I lived, learned, and been part of an in-group. I’ve also lived through being most of my life in what many would call an out-group. I’ve studied tribe mentalities to understand more. We feel much less motivated to help someone when they are not a part of our group which ever group that is. Even hostile towards others that are not. Even when others outside of that group want to help.
I believe the more we can work on expanding our awareness that no matter how far or deep out cultures are separate, we all have a shared identity. Recognizing our commonalities we have with one another, even when those similarities are super easy to see, is a great place to begin.
I started this weekend trying to put myself in my fellow humans shoes. Although I will never ever feel it as deep as some do, it does give me a direction on where I can start to reach out. I can only ask questions. Look at my own ignorance so I can learn to be better. To help where I can. I can never feel it as deep, I can’t solve something that’s personal for someone else, but I can teach myself and others around me how they can help.

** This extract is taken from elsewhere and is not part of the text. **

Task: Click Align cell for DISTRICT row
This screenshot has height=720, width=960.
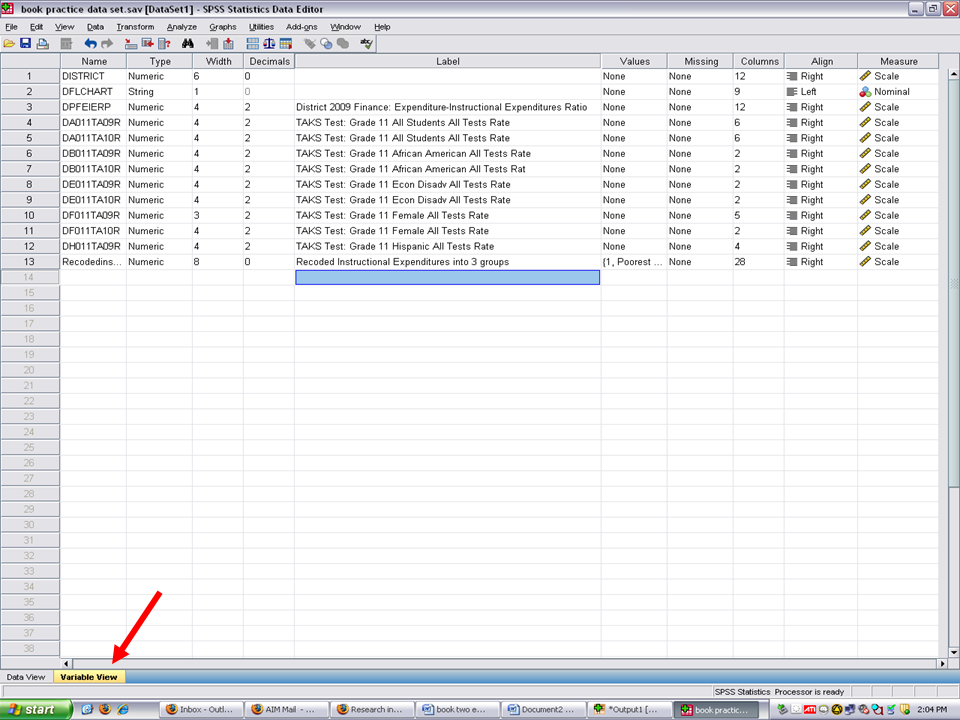Action: pos(820,76)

I start with thinking of a person in my life who is very different than I am. Culturally, ethnically, sexually, and in every other way possibly different. Different interests or hobbies. Different religion. Different life experiences. Policy or political differences. I even thought about those that I have direct conflict with because they’re not part of my group or their group is in direct opposition to mine. I make a list of all that.

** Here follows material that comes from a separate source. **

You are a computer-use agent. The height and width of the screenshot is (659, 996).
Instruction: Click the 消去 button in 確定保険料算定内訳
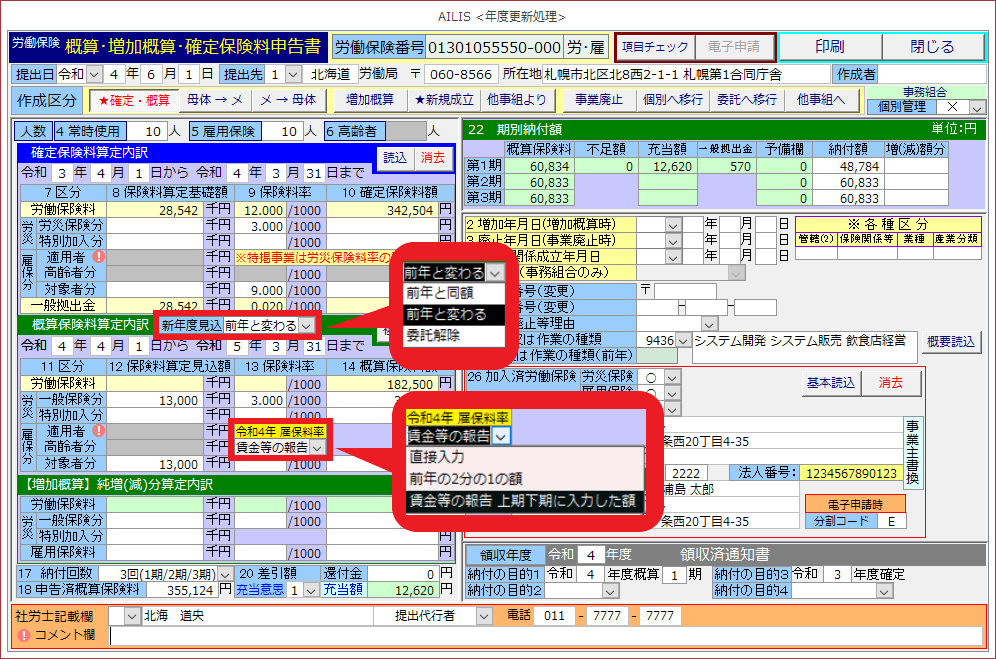pos(432,157)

Then I begin to make a list of everything we have in common. Because it is there. Maybe we both work for the same corporation. Our language. Both having children. Passion for similar hobbies. Adversities that we have in common like broken hearts, handicaps, lost loved ones. All that I can think of we share in common. One right now that is easy to start with is our humanity. We all part of the human species. That means 99.9 percent in each of our DNA is shared. That’s a lot in common!
I take both lists. I sit with it. Read both columns over and over again. I begin to see not just differences, but I find more in common with this person than what’s different. Instead of this person in front of me being a member of an out-group, I see a human being whose identity is a match for my own in several ways. In fact, there are more things that we overlap or share than there are that don’t.
I take that one exercise. This one person. Then I do it with the next person who is different to me. Especially where there is conflict. Especially when that person makes me feel uncomfortable. It’s a queue I need to do more to understand. I’m not always good at going there, but I vow to be better at it. I’ve found even a simple love of the same sports is all it needs to be to begin to deeply understand someone. To build trust. To build kinship.
“To practice courage, compassion, and connection is to look at life and the people around us, and say, ‘I’m all in.’”– Brene Brown
There is no need to feel competitive toward people outside of our so called in-group. We’re all part of the same group. Where there is fear, scarce resources our boundaries of feeling safe shrink. We lash out. Remind yourself like I’m trying to do myself, to see the basic humanity that we all share and have in common. It is the only way we will overcome fear. It is the only way to eradicate distrust. It will promote cooperation. Recognizing our commonalities does not mean negating our differences. It helps us to value them even more. It strengthens.
I’m hear to help. I see you. I hurt for you.